══ DATA RECORDS
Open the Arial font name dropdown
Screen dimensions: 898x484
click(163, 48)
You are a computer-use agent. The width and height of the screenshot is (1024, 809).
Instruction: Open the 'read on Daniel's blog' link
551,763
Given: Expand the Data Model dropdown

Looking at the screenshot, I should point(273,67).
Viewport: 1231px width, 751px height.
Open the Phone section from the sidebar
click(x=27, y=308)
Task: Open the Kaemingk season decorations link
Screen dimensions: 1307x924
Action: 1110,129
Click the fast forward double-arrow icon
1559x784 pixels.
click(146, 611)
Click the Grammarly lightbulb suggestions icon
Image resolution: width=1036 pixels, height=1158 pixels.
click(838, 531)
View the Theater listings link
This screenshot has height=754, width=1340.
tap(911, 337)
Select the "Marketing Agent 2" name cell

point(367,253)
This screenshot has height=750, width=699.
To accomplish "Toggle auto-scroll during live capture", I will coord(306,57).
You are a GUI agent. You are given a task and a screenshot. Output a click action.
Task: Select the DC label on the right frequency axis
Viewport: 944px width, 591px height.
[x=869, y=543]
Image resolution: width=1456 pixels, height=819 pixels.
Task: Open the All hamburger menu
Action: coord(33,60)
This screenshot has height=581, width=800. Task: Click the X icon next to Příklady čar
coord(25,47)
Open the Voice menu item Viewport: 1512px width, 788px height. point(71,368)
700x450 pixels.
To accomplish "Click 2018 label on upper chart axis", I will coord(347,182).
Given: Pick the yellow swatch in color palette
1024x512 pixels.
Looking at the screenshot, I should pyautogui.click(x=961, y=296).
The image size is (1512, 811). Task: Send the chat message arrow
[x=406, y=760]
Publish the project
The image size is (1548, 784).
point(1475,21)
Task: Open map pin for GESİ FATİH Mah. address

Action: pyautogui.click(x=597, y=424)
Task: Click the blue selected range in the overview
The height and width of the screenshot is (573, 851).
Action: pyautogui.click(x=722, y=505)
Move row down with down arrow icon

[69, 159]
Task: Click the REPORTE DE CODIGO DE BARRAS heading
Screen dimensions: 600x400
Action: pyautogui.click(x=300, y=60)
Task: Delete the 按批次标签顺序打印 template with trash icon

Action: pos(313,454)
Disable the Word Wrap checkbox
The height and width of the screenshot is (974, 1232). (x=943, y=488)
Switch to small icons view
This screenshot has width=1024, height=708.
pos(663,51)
════
- **WRITTEN PROBLEM**:
Revise the lines above by replacing every occurrence of "Screen dimensions" with "Display size", leaving everything else unchanged.

- **ANSWER BELOW**:
Open the Arial font name dropdown
Display size: 898x484
click(163, 48)
You are a computer-use agent. The width and height of the screenshot is (1024, 809).
Instruction: Open the 'read on Daniel's blog' link
551,763
Given: Expand the Data Model dropdown

Looking at the screenshot, I should point(273,67).
Viewport: 1231px width, 751px height.
Open the Phone section from the sidebar
click(x=27, y=308)
Task: Open the Kaemingk season decorations link
Display size: 1307x924
Action: 1110,129
Click the fast forward double-arrow icon
1559x784 pixels.
click(146, 611)
Click the Grammarly lightbulb suggestions icon
Image resolution: width=1036 pixels, height=1158 pixels.
click(838, 531)
View the Theater listings link
This screenshot has height=754, width=1340.
tap(911, 337)
Select the "Marketing Agent 2" name cell

point(367,253)
This screenshot has height=750, width=699.
To accomplish "Toggle auto-scroll during live capture", I will coord(306,57).
You are a GUI agent. You are given a task and a screenshot. Output a click action.
Task: Select the DC label on the right frequency axis
Viewport: 944px width, 591px height.
[x=869, y=543]
Image resolution: width=1456 pixels, height=819 pixels.
Task: Open the All hamburger menu
Action: coord(33,60)
This screenshot has height=581, width=800. Task: Click the X icon next to Příklady čar
coord(25,47)
Open the Voice menu item Viewport: 1512px width, 788px height. point(71,368)
700x450 pixels.
To accomplish "Click 2018 label on upper chart axis", I will coord(347,182).
Given: Pick the yellow swatch in color palette
1024x512 pixels.
Looking at the screenshot, I should pyautogui.click(x=961, y=296).
The image size is (1512, 811). Task: Send the chat message arrow
[x=406, y=760]
Publish the project
The image size is (1548, 784).
point(1475,21)
Task: Open map pin for GESİ FATİH Mah. address

Action: pyautogui.click(x=597, y=424)
Task: Click the blue selected range in the overview
The height and width of the screenshot is (573, 851).
Action: pyautogui.click(x=722, y=505)
Move row down with down arrow icon

[69, 159]
Task: Click the REPORTE DE CODIGO DE BARRAS heading
Display size: 600x400
Action: pyautogui.click(x=300, y=60)
Task: Delete the 按批次标签顺序打印 template with trash icon

Action: pos(313,454)
Disable the Word Wrap checkbox
The height and width of the screenshot is (974, 1232). (x=943, y=488)
Switch to small icons view
This screenshot has width=1024, height=708.
pos(663,51)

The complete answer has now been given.